BBC's Emily Maitlis Reveals Just How Frustrating Interviewing Politicians Is In 2019

The Newsnight presenter said: “I’m not entirely sure it matters what question you ask Boris Johnson..."
PA Media: Entertainment

The BBC’s Emily Maitlis has delivered a scathing assessment of the country’s politicians, claiming they never answer questions, say the complete opposite of what they really think and reduce political debate down to three-word slogans.

The Newsnight presenter, who has worked as a journalist at the BBC for nearly 20 years, said she now “appreciated” those who are able to do the bare minimum required in an interview – answer a question.

Asked how she would prepare to interview the prime minister, Maitlis replied: “I’m not entirely sure it matters what question you ask Boris Johnson

“Nevertheless, I think increasingly I have really come to appreciate the people or the politicians or the interviewees of any stripe and size who are able to answer a question and it seems such a small gentle thing to demand in 2019 but it has actually become the biggest ask we can make.”

Reflecting on what changes she has seen in her career, Maitlis said: “I think what I notice now is that a lot of the things that are said to us on camera on air are not particularly believed and quite often not true and its an extraordinary position to be in when you’ve had WhatsApp messages, text messages off record.

“The stuff we have been told off record tends to be the stuff that is true and the stuff we are told on record on camera tends to be the stuff that is not so true.”

Maitlis was speaking at the Cheltenham Literature Festival to promote her new book Airhead, which is a reflection on her career, PA Media reports.

She went on to highlight recent examples of interviews with cabinet ministers discussing Theresa May’s attempts to get her Brexit Withdrawal Agreement through parliament.

“It’s a really weird position to be in as a journalist because quite often you can be sitting there interviewing somebody and they say, ‘There’s absolutely no doubt we are going to get Theresa May’s deal through… stop being a pessimist and be an optimist… and we are going to get the numbers and it’s absolutely ridiculous to say we haven’t…’,” Maitlis said.

“They the camera stops running and I go, ‘So how many do you think you’re going to lose by?’ and they reply, ‘About 80’.

“And you think, ‘Wow, that was three seconds later’. The hard thing is what is my job? I don’t want to be cosy with the guy who I know isn’t saying the truth to the viewer.

“I want to be able somehow to tell the viewer that I am trying to get the answers.”

She added: “Somehow we have to be able to indicate to our audience that we know how frustrating it is when the answers they are hearing are necessarily the answers that the person speaking them believes.”
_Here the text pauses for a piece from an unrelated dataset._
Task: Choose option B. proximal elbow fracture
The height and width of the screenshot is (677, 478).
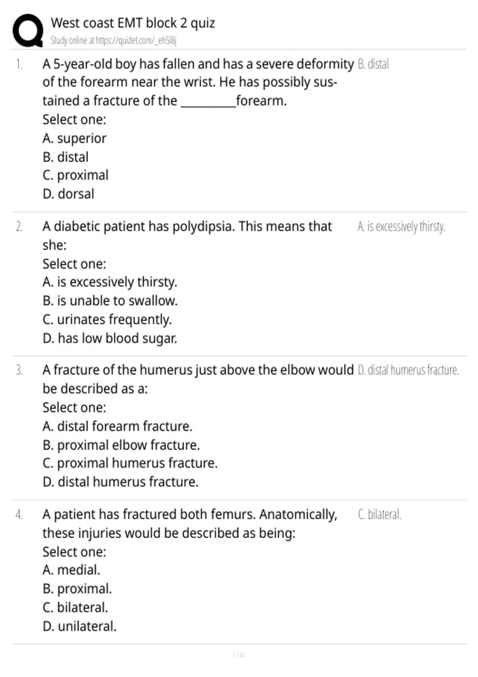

Maitlis said that if she called politicians out then she had lost, saying she simply asks them “how”.

She said: “In the last week you will have seen the banners ‘Get Brexit Done’ and it’s a brilliant slogan from a marketing perspective.

“I was interviewing a cabinet minister and he kept saying ‘Get Brexit Done’ and I said, ‘Great, just explain to me how?’

“There is an infantilisation of language now where we think three words shuts down debate and that kind of panics me. We cannot fall into the trap of just allowing the slogan to shut down debate because that’s my job.”